Sunday, October 28, 2007

No. 12 - Blue Collar

Paul Schrader's 1978 directorial debut presents a much different view of unions than 1979's highly acclaimed Oscar-winner Norma Rae. In Norma Rae, the union represents (literally) the best hope for workers. The union in Blue Collar, on the other hand, is totally corrupt.

Schrader focuses on three workers in a Detroit auto plant. They are played by Richard Pryor, Harvey Keitel and Yaphet Kotto. Desperate for money, they decide to rob union headquarters. The robbers don't find money when they break in at night, but they do stumble upon documents that could possibly be used for blackmail. Since this is a Paul Schrader film, their bold act turns out to be an exercise in futility.

Watching Blue Collar today, it is remarkable to see so many manufacturing jobs in the United States. This was the era before so many of these jobs were sent offshore to countries with a cheaper labor rates.
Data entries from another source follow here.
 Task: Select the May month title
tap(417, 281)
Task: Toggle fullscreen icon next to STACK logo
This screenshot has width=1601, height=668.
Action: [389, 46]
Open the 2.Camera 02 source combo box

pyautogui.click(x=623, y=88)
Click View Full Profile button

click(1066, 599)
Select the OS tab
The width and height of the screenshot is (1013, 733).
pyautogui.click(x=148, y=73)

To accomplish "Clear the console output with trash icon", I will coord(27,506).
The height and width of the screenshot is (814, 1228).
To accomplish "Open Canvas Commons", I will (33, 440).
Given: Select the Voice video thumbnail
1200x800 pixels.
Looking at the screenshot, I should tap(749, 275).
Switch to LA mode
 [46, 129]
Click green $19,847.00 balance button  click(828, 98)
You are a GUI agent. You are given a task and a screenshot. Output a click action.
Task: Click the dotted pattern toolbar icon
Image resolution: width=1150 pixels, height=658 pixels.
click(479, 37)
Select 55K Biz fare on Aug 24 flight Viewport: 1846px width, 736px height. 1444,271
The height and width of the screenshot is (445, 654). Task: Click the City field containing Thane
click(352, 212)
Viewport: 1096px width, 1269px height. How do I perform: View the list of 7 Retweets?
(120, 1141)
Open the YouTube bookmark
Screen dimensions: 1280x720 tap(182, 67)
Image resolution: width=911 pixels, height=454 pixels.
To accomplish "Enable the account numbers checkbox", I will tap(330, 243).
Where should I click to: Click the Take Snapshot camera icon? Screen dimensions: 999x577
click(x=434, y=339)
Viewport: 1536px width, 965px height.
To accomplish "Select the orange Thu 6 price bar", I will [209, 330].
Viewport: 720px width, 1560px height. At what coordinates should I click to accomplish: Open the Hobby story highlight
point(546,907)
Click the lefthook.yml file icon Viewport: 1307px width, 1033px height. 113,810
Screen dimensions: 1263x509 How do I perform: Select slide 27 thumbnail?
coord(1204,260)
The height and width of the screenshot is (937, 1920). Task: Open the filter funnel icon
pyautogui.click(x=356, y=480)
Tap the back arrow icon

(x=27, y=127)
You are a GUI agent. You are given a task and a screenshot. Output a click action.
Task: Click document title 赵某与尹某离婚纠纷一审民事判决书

As he did with Taxi Driver, Schrader proved to be a prescient observer of cultural and political trends in Blue Collar. It went against Hollywood's conventional wisdom to portray labor unions in such an unfavorable light. It wasn't just management who was screwing over the workers.

Schrader presents a hopeless, almost nihilistic view of the plight of the American worker. The film perfectly reflects the bleakness of the Carter years, when inflation and unemployment rates skyrocketed. Audiences in 1978 preferred the escapism of Close Encounters and Saturday Night Fever, and had no desire to see Richard Pryor in a dour drama.

Two years later, Ronald Reagan attacked unions when he ran for the presidency. As the economy changed, unions became less powerful. To understand why, watch Blue Collar.

1 comment:

PackardFilm Ltd said...

Love this film! One of the best of the decade to be sure, Yaphet Kotto is one of those genuine underrated actors who never got the credit he deserved.